A hand touches your shoulder and you flinch (almost) imperceptibly away as she lifts a feather from the shoulder of your worn outfit, so ragged in comparison to hers.
“Finally.” She sighs, and lifts your limp hand, clasping the feather between her hand and yours. “You’ve run for so long, darling. Welcome home.”
You stare at her perfectly painted nails and imagine them running along your arms, fitting you into the horrid clothes as she used to all those years ago.
You’re stuck, and despite everything, a small, bitter part of you laughs.
Now that you have wings, you’re more trapped than you’ve ever been.
Your mother stands up, and two cousins approach with a wheelchair.
They lift your bruised body into the chair and slowly wheel you back down the hill to the manor, each painful bump shaking loose an even more painful memory.
At first, you think it’s just a cold.
Your friends have gotten colds before- you can never get a clear answer on where they come from. Someone, nose red and stuffy, will tell you they must have stayed out in the winter air too long last night, but another will laugh at them, calling it a myth.

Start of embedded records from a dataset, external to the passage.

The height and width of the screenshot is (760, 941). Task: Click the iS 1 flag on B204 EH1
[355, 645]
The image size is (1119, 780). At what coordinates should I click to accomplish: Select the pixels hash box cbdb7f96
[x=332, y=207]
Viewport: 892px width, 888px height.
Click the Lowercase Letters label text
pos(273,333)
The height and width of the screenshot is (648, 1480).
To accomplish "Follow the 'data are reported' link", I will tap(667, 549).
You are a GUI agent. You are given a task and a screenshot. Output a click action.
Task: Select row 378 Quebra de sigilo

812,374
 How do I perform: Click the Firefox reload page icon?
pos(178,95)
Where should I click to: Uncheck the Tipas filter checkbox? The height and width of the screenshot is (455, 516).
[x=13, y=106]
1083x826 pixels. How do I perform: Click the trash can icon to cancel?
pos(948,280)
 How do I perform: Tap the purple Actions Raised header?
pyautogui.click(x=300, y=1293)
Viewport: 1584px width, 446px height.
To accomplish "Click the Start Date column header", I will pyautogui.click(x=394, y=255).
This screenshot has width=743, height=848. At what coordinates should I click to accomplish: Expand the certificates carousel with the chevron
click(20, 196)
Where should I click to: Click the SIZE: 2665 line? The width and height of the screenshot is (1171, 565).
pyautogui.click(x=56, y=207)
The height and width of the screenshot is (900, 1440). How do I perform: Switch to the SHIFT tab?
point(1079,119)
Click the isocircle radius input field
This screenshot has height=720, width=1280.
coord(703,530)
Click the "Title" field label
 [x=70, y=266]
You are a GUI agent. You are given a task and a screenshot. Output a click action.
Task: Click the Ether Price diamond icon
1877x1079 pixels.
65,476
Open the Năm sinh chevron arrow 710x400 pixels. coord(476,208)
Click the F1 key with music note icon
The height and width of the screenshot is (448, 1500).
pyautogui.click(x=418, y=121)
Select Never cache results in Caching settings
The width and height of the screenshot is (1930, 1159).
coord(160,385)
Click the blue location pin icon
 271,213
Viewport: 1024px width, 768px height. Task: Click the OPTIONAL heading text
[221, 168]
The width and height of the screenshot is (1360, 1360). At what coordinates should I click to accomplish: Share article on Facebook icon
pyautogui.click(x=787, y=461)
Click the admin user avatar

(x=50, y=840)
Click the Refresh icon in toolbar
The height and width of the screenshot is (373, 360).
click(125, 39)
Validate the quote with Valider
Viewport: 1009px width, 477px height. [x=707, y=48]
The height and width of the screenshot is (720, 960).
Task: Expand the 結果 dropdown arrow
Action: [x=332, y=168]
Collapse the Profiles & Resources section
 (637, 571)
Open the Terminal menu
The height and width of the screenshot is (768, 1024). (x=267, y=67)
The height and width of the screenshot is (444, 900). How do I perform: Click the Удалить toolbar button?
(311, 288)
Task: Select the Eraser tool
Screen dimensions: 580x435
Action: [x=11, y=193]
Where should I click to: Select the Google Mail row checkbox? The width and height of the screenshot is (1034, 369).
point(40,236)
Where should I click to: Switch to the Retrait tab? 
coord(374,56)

You’ve never gotten sick before, but maybe you’ve spent enough time away from your family that their influence is wearing off. With a sigh of relief, you email your professor and tell him you’ll be missing classes today. You shut the laptop and drink your tea, relishing the sweet sugar that coats your tongue with every sip.
The next thing you know, there is a banging on your front door.
You are coated in dried tea and sweat, and as you shift you hear the soft melodic clanking of shattered ceramic. You try to lift your arm, but that simple action causes a wave of dizziness to roll over you.
You fall asleep again, and then your mother’s face is looming over yours.
“Hello, little crow.” She says, smiling with too many teeth.
There is a panic that fills you then.
Years and years of oppression and hatred and side-glances and snide comments and shame.
Shame for not being like your cousins, like your mother, like your aunts and uncles and grandparents.
And then a realization, and desperation to get out. To not be like them. To not be stuck.
You found a feather under your pillow once. You were sixteen and had been saving up money from doing odd, demeaning chores around the house for four years. It had been a particularly rough day, cleaning out your cousin’s rooms for the lowest pay you’d gotten in weeks.
You’d broken down, clutching the feather in your fist, sobbing on the floor of your basement room. They only bothered to check on you two hours later, and they just laughed at the prank your cousin had pulled.
That was the worst you had ever felt in your life.
You managed to leave at 18, and get into a college on the other side of the country. You thought you left all that behind.
So when you woke up on your old, creaky bed, with your mother beside you, you fled.
Out the door up the stairs down the hallway to the left up the stairs down the hallway out the door and there was a car was pulling up in the driveway so left up the hill up the hill up up up-
There is a searing pain as your mother catches up to you, and her talons dig into your back. You thrash in vain, trying to pull away, and then you are falling.
People are talking again.
You block them out.
You’ve gotten out of this place before.
You’ll get better, then make your escape.
They can’t keep chasing after you forever.